*Material to process*.
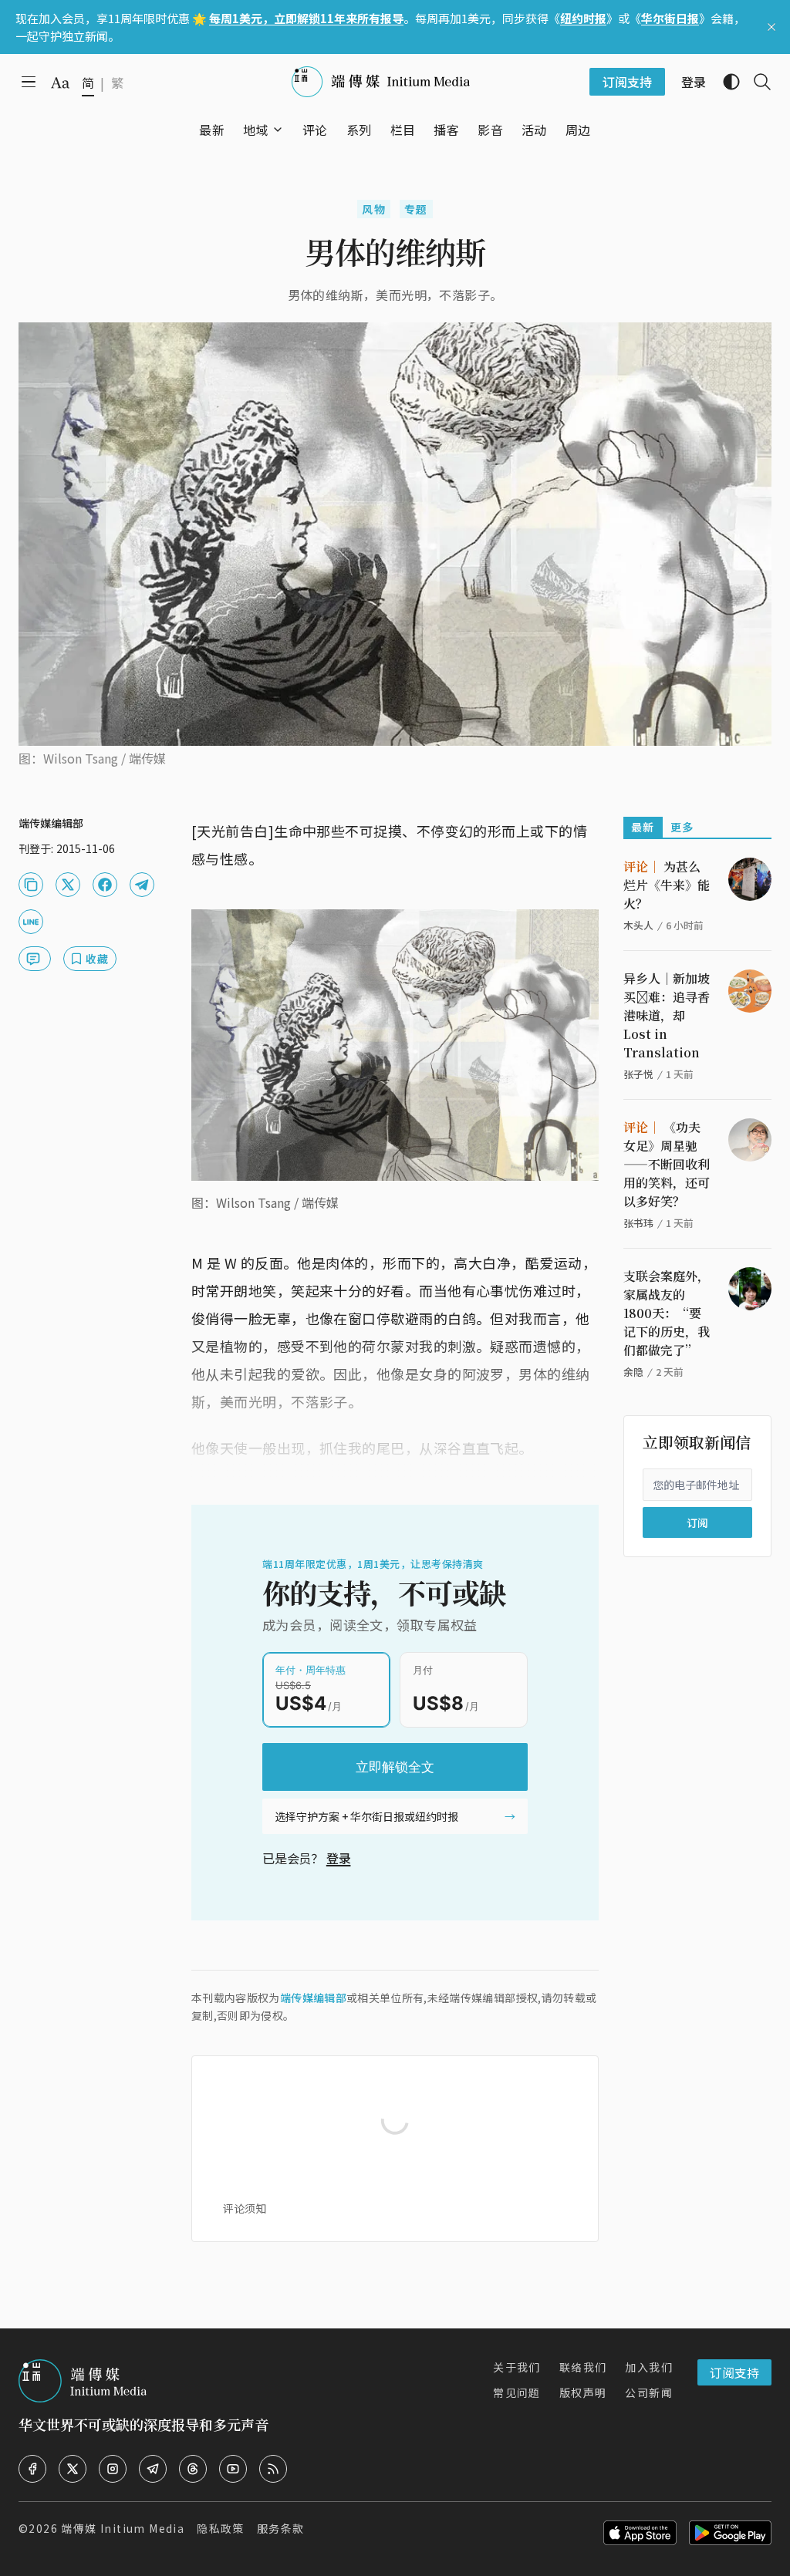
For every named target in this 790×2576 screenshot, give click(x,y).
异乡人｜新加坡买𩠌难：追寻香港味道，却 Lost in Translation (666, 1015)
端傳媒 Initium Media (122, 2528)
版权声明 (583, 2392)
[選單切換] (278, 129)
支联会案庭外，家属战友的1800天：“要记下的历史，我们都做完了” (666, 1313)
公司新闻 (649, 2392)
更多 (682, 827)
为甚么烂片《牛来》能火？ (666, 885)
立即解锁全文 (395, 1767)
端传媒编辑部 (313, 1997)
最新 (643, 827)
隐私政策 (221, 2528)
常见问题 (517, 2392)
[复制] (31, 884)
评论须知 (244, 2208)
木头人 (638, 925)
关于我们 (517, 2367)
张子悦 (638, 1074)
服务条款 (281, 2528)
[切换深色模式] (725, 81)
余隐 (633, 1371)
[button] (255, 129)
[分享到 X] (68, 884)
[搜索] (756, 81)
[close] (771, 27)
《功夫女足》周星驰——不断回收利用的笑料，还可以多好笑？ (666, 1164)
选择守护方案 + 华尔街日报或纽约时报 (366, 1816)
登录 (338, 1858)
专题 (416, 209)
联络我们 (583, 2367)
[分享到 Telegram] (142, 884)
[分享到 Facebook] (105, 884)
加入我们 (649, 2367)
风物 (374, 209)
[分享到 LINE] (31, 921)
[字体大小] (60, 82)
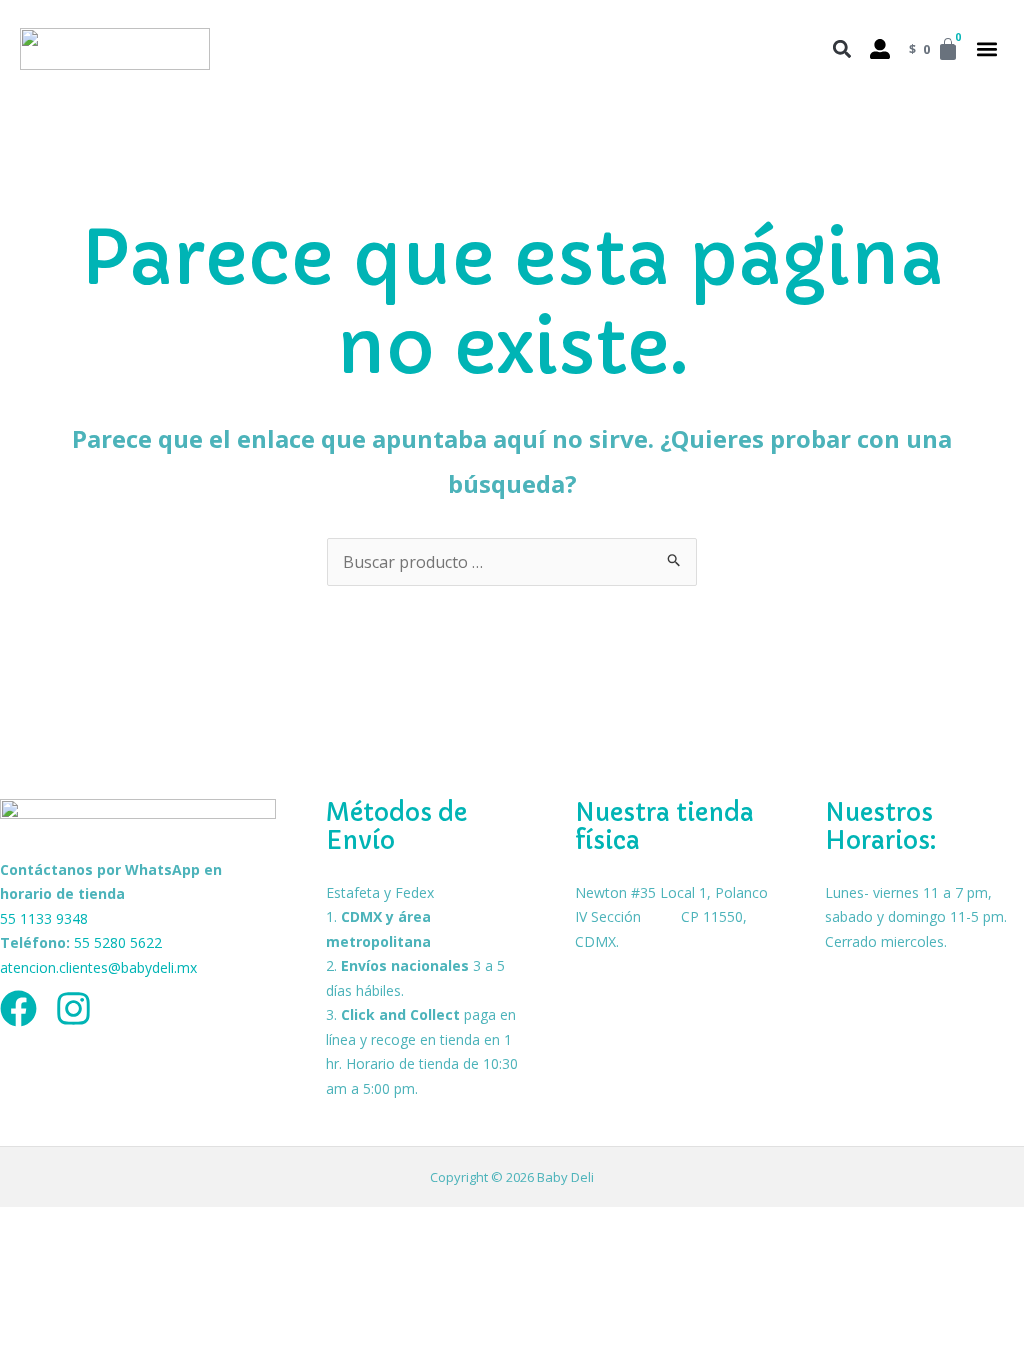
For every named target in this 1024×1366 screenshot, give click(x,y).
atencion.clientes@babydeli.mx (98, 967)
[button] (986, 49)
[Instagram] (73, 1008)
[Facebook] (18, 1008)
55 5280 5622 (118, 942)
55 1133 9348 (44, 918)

--

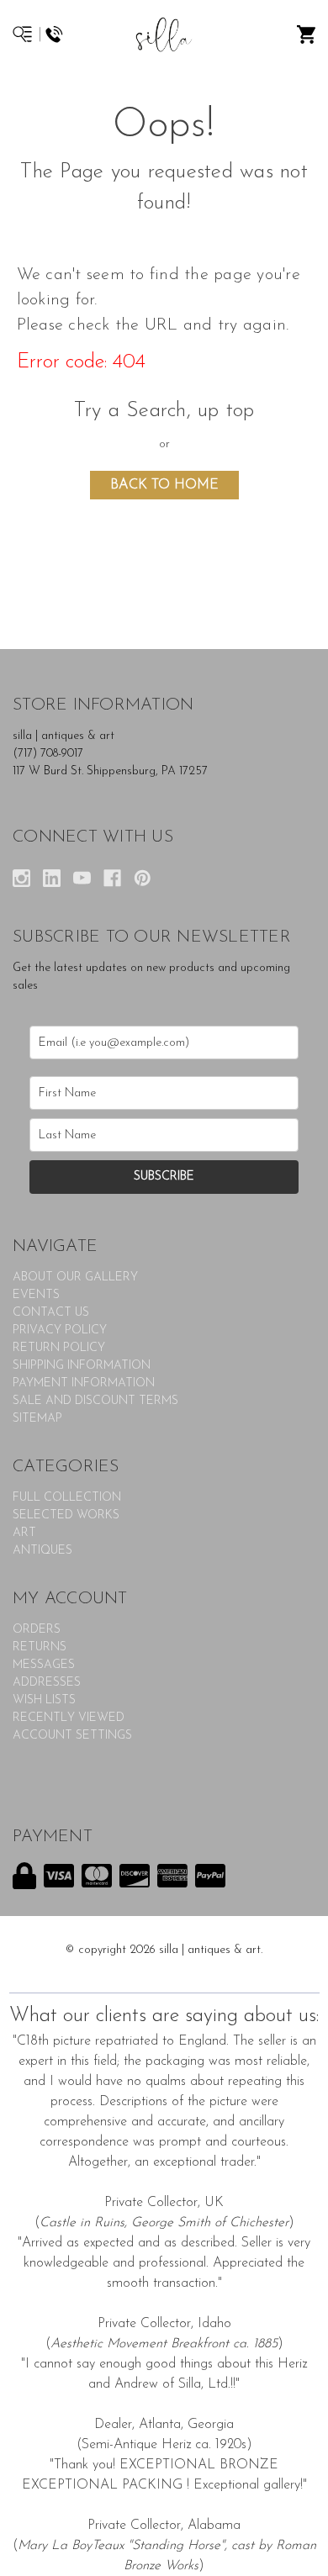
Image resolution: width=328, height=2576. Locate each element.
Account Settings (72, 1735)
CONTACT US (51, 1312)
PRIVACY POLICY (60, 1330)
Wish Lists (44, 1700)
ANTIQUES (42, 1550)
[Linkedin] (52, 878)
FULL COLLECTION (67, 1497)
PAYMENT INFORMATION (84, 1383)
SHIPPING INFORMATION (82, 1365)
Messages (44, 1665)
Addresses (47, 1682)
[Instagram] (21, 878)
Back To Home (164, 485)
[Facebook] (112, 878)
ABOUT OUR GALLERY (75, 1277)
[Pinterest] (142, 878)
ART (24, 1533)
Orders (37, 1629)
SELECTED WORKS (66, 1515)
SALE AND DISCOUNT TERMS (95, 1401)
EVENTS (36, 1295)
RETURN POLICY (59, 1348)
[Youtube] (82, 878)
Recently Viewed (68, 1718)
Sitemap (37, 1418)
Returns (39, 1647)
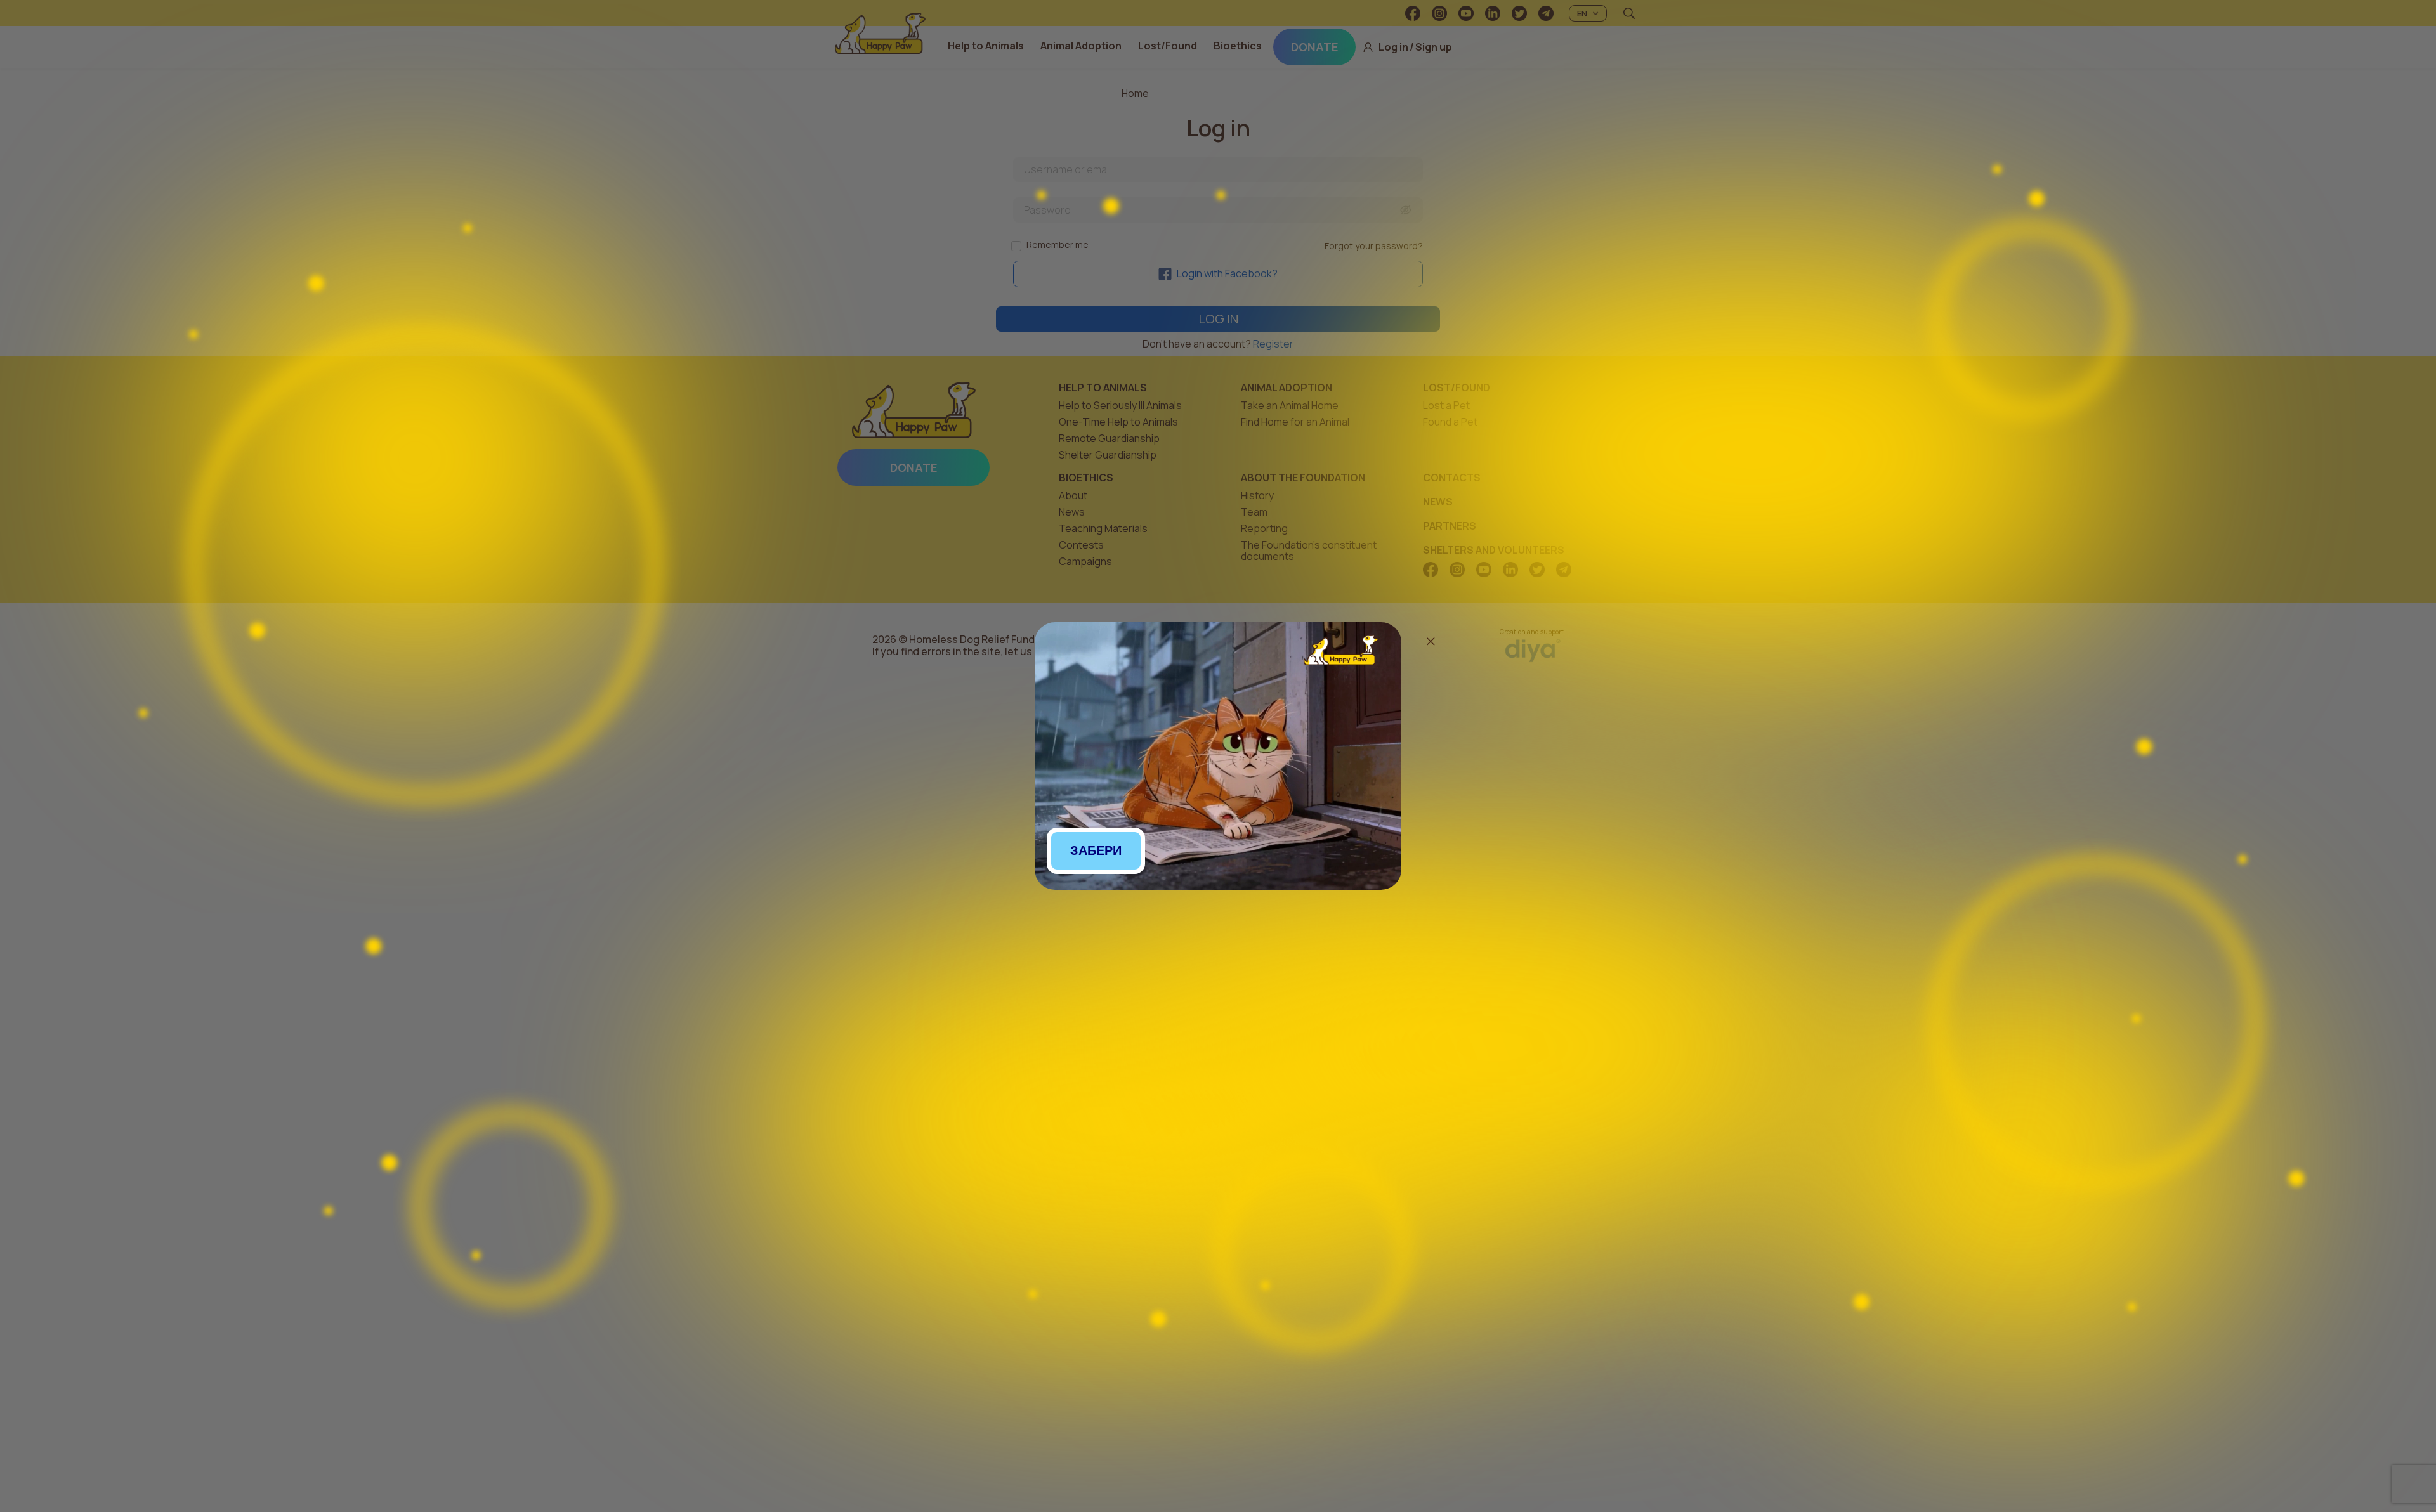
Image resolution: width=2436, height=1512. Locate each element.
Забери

*Exercise goal*. Lines that hold the word "resolution" are the ones to copy from the entries above.

*Response to the exercise*.
Image resolution: width=328, height=2576. Locate each element.
Image resolution: width=2436, height=1512. Locate each element.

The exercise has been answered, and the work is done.